All of the data must be output without alteration.
[Start of Attachment]
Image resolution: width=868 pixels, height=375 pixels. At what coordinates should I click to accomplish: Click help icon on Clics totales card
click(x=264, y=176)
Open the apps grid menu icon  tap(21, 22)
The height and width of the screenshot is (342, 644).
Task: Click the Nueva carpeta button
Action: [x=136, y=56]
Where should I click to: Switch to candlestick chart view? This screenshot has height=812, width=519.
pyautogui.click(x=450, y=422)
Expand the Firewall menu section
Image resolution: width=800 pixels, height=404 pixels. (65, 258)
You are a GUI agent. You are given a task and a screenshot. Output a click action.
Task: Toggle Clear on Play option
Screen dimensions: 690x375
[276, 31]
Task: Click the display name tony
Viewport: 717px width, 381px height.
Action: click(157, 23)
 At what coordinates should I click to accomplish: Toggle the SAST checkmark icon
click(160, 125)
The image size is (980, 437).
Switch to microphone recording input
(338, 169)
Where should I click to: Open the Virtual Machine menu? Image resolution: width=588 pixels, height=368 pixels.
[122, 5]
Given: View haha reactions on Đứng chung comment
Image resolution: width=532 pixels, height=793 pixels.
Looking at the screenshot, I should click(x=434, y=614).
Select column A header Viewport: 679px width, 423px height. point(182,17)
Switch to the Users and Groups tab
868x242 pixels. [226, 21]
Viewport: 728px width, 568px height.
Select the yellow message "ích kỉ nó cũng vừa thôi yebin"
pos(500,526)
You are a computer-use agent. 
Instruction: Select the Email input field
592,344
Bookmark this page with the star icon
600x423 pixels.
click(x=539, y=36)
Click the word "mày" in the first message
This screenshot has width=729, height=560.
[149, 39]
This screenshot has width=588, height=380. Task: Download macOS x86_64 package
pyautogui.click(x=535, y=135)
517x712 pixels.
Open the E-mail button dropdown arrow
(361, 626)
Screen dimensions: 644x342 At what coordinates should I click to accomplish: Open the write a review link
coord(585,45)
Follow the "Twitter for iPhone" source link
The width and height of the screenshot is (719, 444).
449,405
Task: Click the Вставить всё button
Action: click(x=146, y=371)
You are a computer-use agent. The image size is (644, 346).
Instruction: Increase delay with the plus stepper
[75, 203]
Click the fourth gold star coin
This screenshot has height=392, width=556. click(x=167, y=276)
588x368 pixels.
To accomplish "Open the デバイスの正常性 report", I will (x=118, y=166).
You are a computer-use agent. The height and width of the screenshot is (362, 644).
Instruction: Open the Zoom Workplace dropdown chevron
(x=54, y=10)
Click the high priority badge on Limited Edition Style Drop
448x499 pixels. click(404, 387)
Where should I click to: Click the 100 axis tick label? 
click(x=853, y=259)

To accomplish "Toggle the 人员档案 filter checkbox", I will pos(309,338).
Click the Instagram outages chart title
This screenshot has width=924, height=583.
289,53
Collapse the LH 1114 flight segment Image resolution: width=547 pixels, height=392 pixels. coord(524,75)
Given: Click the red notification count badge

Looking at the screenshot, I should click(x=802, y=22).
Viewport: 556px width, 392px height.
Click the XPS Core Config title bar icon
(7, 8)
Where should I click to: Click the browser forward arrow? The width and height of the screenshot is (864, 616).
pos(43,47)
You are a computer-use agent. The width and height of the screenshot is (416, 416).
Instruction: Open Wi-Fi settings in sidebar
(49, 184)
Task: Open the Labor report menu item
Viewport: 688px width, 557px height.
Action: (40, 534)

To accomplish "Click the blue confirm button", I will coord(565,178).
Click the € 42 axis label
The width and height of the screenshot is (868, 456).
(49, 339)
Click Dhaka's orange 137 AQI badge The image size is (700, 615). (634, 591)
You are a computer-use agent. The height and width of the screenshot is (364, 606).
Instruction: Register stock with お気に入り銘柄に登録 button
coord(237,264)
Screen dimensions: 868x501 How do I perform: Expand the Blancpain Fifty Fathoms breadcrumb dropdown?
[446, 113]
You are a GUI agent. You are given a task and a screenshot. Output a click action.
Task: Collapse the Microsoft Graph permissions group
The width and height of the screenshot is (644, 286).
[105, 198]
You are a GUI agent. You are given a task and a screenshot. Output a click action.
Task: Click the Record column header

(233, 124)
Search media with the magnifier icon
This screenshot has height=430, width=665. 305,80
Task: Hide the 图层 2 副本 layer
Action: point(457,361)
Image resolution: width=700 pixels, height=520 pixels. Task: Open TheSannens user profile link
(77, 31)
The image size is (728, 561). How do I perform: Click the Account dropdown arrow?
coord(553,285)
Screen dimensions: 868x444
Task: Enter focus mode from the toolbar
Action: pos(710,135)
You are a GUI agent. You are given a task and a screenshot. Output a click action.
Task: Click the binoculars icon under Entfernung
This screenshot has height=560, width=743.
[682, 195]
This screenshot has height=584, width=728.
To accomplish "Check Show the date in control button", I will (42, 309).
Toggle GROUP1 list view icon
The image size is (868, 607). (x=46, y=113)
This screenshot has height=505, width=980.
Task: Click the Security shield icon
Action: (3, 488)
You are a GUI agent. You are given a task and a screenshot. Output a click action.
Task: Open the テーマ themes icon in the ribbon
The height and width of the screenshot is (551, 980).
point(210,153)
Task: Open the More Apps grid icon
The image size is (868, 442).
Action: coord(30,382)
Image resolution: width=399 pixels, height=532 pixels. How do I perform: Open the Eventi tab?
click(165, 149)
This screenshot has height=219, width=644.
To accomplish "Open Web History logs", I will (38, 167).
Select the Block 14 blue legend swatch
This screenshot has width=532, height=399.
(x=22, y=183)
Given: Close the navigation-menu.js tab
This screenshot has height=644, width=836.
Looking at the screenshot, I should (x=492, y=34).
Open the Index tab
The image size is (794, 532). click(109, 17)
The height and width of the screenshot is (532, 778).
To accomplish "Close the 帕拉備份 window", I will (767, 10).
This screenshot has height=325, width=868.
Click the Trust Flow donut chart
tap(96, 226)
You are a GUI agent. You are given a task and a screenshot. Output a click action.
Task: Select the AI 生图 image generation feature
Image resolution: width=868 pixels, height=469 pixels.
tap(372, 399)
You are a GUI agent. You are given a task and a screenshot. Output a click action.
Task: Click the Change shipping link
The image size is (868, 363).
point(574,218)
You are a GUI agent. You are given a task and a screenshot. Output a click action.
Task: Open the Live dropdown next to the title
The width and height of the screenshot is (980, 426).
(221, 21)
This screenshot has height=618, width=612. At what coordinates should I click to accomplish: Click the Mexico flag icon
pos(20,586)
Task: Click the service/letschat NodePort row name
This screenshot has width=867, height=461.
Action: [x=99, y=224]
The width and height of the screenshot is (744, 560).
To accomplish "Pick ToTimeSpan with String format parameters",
[End of Attachment]
▸ Answer box
Image resolution: width=868 pixels, height=375 pixels. At what coordinates should I click to accomplish: Click help icon on Clics totales card
click(x=264, y=176)
Open the apps grid menu icon  tap(21, 22)
The height and width of the screenshot is (342, 644).
Task: Click the Nueva carpeta button
Action: [x=136, y=56]
Where should I click to: Switch to candlestick chart view? This screenshot has height=812, width=519.
pyautogui.click(x=450, y=422)
Expand the Firewall menu section
Image resolution: width=800 pixels, height=404 pixels. (65, 258)
You are a GUI agent. You are given a task and a screenshot. Output a click action.
Task: Toggle Clear on Play option
Screen dimensions: 690x375
[276, 31]
Task: Click the display name tony
Viewport: 717px width, 381px height.
Action: click(157, 23)
 At what coordinates should I click to accomplish: Toggle the SAST checkmark icon
click(160, 125)
The image size is (980, 437).
Switch to microphone recording input
(338, 169)
Where should I click to: Open the Virtual Machine menu? Image resolution: width=588 pixels, height=368 pixels.
[122, 5]
Given: View haha reactions on Đứng chung comment
Image resolution: width=532 pixels, height=793 pixels.
Looking at the screenshot, I should click(x=434, y=614).
Select column A header Viewport: 679px width, 423px height. point(182,17)
Switch to the Users and Groups tab
868x242 pixels. [226, 21]
Viewport: 728px width, 568px height.
Select the yellow message "ích kỉ nó cũng vừa thôi yebin"
pos(500,526)
You are a computer-use agent. 
Instruction: Select the Email input field
592,344
Bookmark this page with the star icon
600x423 pixels.
click(x=539, y=36)
Click the word "mày" in the first message
This screenshot has width=729, height=560.
[149, 39]
This screenshot has width=588, height=380. Task: Download macOS x86_64 package
pyautogui.click(x=535, y=135)
517x712 pixels.
Open the E-mail button dropdown arrow
(361, 626)
Screen dimensions: 644x342 At what coordinates should I click to accomplish: Open the write a review link
coord(585,45)
Follow the "Twitter for iPhone" source link
The width and height of the screenshot is (719, 444).
449,405
Task: Click the Вставить всё button
Action: click(x=146, y=371)
You are a computer-use agent. The image size is (644, 346).
Instruction: Increase delay with the plus stepper
[75, 203]
Click the fourth gold star coin
This screenshot has height=392, width=556. click(x=167, y=276)
588x368 pixels.
To accomplish "Open the デバイスの正常性 report", I will (x=118, y=166).
You are a computer-use agent. The height and width of the screenshot is (362, 644).
Instruction: Open the Zoom Workplace dropdown chevron
(x=54, y=10)
Click the high priority badge on Limited Edition Style Drop
448x499 pixels. click(404, 387)
Where should I click to: Click the 100 axis tick label? 
click(x=853, y=259)

To accomplish "Toggle the 人员档案 filter checkbox", I will pos(309,338).
Click the Instagram outages chart title
This screenshot has width=924, height=583.
289,53
Collapse the LH 1114 flight segment Image resolution: width=547 pixels, height=392 pixels. coord(524,75)
Given: Click the red notification count badge

Looking at the screenshot, I should click(x=802, y=22).
Viewport: 556px width, 392px height.
Click the XPS Core Config title bar icon
(7, 8)
Where should I click to: Click the browser forward arrow? The width and height of the screenshot is (864, 616).
pos(43,47)
You are a computer-use agent. The width and height of the screenshot is (416, 416).
Instruction: Open Wi-Fi settings in sidebar
(49, 184)
Task: Open the Labor report menu item
Viewport: 688px width, 557px height.
Action: (40, 534)

To accomplish "Click the blue confirm button", I will coord(565,178).
Click the € 42 axis label
The width and height of the screenshot is (868, 456).
(49, 339)
Click Dhaka's orange 137 AQI badge The image size is (700, 615). (634, 591)
You are a computer-use agent. The height and width of the screenshot is (364, 606).
Instruction: Register stock with お気に入り銘柄に登録 button
coord(237,264)
Screen dimensions: 868x501 How do I perform: Expand the Blancpain Fifty Fathoms breadcrumb dropdown?
[446, 113]
You are a GUI agent. You are given a task and a screenshot. Output a click action.
Task: Collapse the Microsoft Graph permissions group
The width and height of the screenshot is (644, 286).
[105, 198]
You are a GUI agent. You are given a task and a screenshot. Output a click action.
Task: Click the Record column header

(233, 124)
Search media with the magnifier icon
This screenshot has height=430, width=665. 305,80
Task: Hide the 图层 2 副本 layer
Action: point(457,361)
Image resolution: width=700 pixels, height=520 pixels. Task: Open TheSannens user profile link
(77, 31)
The image size is (728, 561). How do I perform: Click the Account dropdown arrow?
coord(553,285)
Screen dimensions: 868x444
Task: Enter focus mode from the toolbar
Action: pos(710,135)
You are a GUI agent. You are given a task and a screenshot. Output a click action.
Task: Click the binoculars icon under Entfernung
This screenshot has height=560, width=743.
[682, 195]
This screenshot has height=584, width=728.
To accomplish "Check Show the date in control button", I will (42, 309).
Toggle GROUP1 list view icon
The image size is (868, 607). (x=46, y=113)
This screenshot has height=505, width=980.
Task: Click the Security shield icon
Action: (3, 488)
You are a GUI agent. You are given a task and a screenshot. Output a click action.
Task: Open the テーマ themes icon in the ribbon
The height and width of the screenshot is (551, 980).
point(210,153)
Task: Open the More Apps grid icon
The image size is (868, 442).
Action: coord(30,382)
Image resolution: width=399 pixels, height=532 pixels. How do I perform: Open the Eventi tab?
click(165, 149)
This screenshot has height=219, width=644.
To accomplish "Open Web History logs", I will (38, 167).
Select the Block 14 blue legend swatch
This screenshot has width=532, height=399.
(x=22, y=183)
Given: Close the navigation-menu.js tab
This screenshot has height=644, width=836.
Looking at the screenshot, I should (x=492, y=34).
Open the Index tab
The image size is (794, 532). click(109, 17)
The height and width of the screenshot is (532, 778).
To accomplish "Close the 帕拉備份 window", I will (767, 10).
This screenshot has height=325, width=868.
Click the Trust Flow donut chart
tap(96, 226)
You are a GUI agent. You are given a task and a screenshot. Output a click action.
Task: Select the AI 生图 image generation feature
Image resolution: width=868 pixels, height=469 pixels.
tap(372, 399)
You are a GUI agent. You are given a task and a screenshot. Output a click action.
Task: Click the Change shipping link
The image size is (868, 363).
point(574,218)
You are a GUI agent. You are given a task and a screenshot. Output a click action.
Task: Open the Live dropdown next to the title
The width and height of the screenshot is (980, 426).
(221, 21)
This screenshot has height=618, width=612. At what coordinates should I click to accomplish: Click the Mexico flag icon
pos(20,586)
Task: Click the service/letschat NodePort row name
This screenshot has width=867, height=461.
Action: [x=99, y=224]
The width and height of the screenshot is (744, 560).
To accomplish "Pick ToTimeSpan with String format parameters",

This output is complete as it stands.